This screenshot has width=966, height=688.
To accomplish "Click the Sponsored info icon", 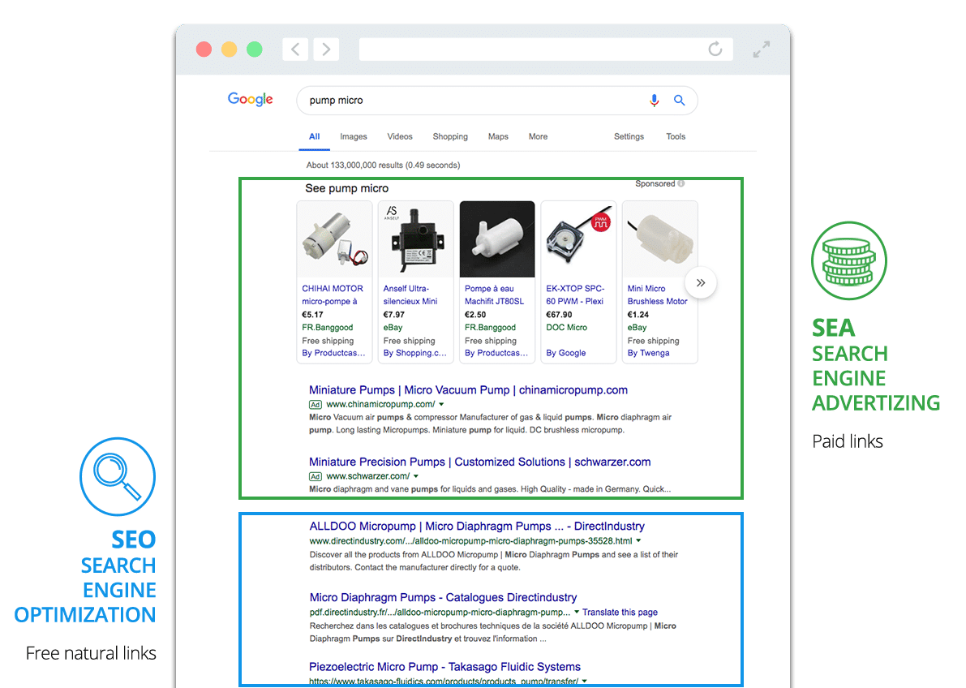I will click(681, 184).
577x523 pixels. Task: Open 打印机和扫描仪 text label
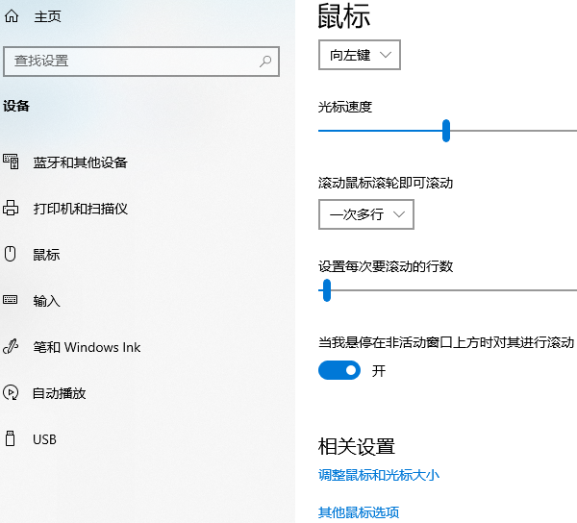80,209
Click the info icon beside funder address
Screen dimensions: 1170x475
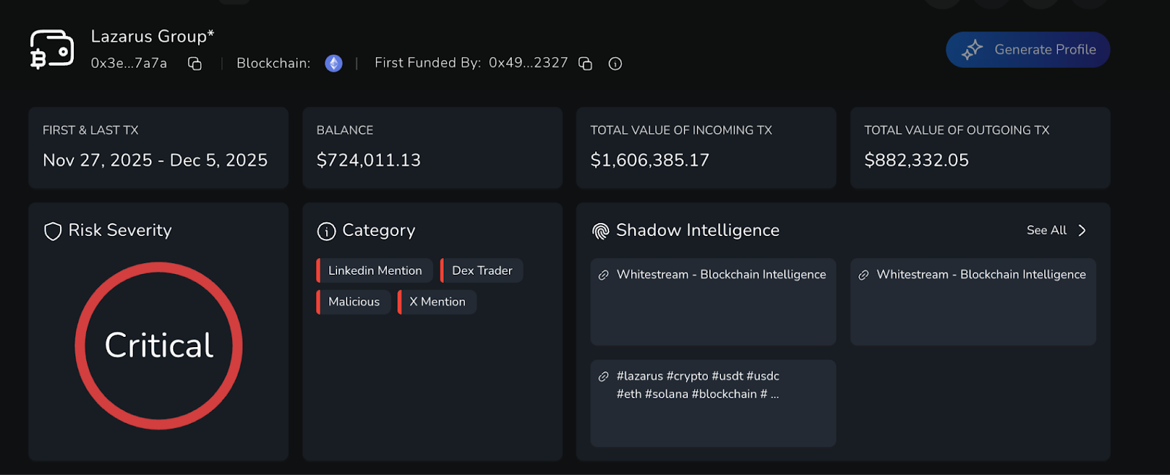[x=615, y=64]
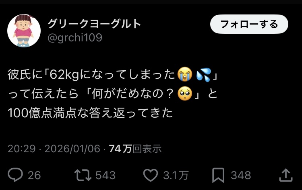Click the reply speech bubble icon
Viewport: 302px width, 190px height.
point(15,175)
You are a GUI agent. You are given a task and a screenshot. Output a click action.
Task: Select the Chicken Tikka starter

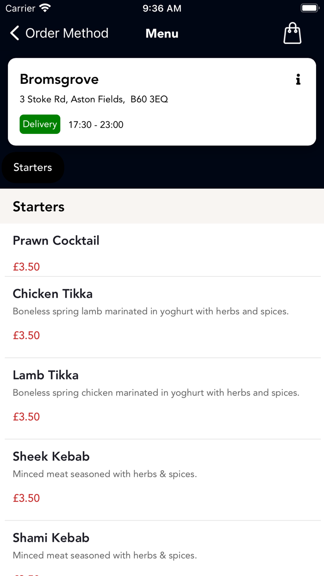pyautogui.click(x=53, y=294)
* * * * * * * * *
From the data above, count the lines that contain "screenshot" and write only that count.

2